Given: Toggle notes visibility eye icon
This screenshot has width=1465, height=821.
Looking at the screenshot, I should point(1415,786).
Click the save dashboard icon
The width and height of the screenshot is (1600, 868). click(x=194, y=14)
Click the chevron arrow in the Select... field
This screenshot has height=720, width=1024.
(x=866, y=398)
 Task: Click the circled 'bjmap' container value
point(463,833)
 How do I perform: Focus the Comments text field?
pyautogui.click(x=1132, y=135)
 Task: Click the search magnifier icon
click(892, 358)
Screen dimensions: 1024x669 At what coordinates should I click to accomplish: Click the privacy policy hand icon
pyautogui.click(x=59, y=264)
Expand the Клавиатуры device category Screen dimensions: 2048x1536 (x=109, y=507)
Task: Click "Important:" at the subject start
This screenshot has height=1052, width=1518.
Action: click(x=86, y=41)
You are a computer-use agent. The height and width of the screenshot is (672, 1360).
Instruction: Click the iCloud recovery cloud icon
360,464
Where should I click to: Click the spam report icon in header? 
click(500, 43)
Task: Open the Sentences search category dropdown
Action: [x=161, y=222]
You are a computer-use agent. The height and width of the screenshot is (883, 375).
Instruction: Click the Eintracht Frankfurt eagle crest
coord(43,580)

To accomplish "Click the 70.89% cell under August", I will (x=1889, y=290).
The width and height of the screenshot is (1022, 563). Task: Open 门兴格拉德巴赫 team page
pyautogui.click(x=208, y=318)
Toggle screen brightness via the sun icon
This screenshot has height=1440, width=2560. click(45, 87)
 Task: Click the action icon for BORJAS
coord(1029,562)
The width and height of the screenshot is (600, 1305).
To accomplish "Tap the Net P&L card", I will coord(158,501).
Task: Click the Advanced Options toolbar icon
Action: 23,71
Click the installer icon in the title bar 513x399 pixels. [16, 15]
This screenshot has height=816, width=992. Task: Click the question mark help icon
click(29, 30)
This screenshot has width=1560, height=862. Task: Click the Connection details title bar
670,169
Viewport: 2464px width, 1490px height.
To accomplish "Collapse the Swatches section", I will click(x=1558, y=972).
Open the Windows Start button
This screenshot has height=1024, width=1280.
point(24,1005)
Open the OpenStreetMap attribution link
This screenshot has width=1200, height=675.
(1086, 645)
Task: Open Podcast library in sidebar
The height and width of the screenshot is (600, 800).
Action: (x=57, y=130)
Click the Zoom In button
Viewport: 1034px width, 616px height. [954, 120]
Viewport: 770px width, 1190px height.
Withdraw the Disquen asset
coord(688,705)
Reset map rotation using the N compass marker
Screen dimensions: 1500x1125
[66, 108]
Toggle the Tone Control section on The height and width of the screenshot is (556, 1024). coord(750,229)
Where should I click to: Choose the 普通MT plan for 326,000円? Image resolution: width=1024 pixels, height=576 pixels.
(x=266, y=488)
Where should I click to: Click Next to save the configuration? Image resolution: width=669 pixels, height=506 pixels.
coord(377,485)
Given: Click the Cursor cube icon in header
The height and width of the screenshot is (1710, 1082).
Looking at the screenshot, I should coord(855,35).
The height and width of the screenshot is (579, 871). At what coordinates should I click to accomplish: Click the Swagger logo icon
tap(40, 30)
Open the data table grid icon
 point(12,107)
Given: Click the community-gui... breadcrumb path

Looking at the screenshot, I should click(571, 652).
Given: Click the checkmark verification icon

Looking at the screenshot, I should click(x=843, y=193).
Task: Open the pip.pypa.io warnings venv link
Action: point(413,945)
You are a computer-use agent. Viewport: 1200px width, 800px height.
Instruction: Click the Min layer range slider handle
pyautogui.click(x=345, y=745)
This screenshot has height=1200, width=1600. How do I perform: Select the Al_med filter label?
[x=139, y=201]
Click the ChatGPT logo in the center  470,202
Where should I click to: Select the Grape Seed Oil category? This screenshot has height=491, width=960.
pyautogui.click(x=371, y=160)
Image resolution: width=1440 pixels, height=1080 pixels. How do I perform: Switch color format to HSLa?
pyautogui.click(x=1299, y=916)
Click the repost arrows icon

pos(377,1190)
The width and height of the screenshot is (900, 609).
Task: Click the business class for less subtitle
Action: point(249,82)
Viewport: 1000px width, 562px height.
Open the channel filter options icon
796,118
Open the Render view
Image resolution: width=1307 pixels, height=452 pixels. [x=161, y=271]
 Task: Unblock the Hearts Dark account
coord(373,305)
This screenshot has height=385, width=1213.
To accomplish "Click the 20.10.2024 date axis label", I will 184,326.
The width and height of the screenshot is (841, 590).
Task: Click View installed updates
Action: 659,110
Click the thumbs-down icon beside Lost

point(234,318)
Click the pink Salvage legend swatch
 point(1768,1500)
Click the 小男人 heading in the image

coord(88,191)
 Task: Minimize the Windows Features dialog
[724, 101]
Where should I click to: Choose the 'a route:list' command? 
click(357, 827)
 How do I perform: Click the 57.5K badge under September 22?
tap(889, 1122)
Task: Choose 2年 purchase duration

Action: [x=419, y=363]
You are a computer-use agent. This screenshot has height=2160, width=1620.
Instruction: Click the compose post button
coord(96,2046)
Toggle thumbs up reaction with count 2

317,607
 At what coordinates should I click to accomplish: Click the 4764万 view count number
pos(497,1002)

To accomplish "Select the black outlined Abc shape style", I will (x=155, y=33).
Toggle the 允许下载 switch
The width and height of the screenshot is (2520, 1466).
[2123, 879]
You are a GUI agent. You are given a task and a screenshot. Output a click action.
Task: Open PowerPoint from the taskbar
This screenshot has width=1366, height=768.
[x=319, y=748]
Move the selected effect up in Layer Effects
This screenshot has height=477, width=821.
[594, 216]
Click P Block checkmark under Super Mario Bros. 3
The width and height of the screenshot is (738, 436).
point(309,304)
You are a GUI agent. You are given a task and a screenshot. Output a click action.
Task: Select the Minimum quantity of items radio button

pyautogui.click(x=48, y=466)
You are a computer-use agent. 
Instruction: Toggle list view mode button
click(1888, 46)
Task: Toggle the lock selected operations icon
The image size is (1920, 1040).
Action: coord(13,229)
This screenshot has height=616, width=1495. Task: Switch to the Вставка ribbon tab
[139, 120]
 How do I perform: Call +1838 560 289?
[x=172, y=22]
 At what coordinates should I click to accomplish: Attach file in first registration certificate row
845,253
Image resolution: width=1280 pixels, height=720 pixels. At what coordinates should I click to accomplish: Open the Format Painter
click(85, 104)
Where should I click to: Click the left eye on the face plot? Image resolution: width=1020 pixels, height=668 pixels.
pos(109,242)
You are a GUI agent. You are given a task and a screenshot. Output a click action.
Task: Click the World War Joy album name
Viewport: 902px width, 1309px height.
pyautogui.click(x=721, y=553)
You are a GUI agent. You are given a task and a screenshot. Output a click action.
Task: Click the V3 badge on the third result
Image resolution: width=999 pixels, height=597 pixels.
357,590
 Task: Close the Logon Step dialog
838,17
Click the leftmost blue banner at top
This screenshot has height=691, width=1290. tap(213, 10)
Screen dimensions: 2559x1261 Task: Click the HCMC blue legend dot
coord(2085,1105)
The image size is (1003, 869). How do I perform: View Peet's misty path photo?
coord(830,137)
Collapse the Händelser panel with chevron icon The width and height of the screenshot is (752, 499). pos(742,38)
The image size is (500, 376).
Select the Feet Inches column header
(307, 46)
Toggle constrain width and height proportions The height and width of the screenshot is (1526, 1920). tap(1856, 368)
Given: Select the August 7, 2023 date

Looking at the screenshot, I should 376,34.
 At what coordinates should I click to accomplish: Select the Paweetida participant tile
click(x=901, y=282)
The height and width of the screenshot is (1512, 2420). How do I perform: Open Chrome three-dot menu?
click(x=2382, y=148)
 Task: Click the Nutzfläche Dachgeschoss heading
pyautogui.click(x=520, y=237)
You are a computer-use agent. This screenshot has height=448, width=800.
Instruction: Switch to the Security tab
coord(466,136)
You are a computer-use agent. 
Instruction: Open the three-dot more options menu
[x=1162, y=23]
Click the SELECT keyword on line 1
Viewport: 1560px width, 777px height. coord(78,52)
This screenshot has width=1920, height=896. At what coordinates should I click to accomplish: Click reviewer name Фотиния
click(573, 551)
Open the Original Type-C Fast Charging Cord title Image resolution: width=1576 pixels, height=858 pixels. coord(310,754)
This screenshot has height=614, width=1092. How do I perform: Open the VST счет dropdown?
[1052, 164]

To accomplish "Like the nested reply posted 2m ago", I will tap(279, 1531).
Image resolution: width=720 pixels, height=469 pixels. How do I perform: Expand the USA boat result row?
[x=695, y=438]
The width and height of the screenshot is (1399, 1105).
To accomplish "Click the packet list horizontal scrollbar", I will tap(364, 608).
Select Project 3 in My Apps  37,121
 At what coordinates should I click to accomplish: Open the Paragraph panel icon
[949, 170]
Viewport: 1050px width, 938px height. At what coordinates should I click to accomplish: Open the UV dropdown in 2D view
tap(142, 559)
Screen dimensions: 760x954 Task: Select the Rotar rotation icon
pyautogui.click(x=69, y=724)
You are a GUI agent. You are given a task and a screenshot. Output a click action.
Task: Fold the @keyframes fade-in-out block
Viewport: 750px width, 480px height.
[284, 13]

-*-

(AIM) Convert everything from the start of the items down to the line containing "click(892, 358)", both ends included, into a Markdown table with the columns No. and Line, numbering each line and leaving out blank lines.

(COMPLETED EXERCISE)
| No. | Line |
|---|---|
| 1 | Given: Toggle notes visibility eye icon |
| 2 | This screenshot has width=1465, height=821. |
| 3 | Looking at the screenshot, I should point(1415,786). |
| 4 | Click the save dashboard icon |
| 5 | The width and height of the screenshot is (1600, 868). click(x=194, y=14) |
| 6 | Click the chevron arrow in the Select... field |
| 7 | This screenshot has height=720, width=1024. |
| 8 | (x=866, y=398) |
| 9 |  Task: Click the circled 'bjmap' container value |
| 10 | point(463,833) |
| 11 |  How do I perform: Focus the Comments text field? |
| 12 | pyautogui.click(x=1132, y=135) |
| 13 |  Task: Click the search magnifier icon |
| 14 | click(892, 358) |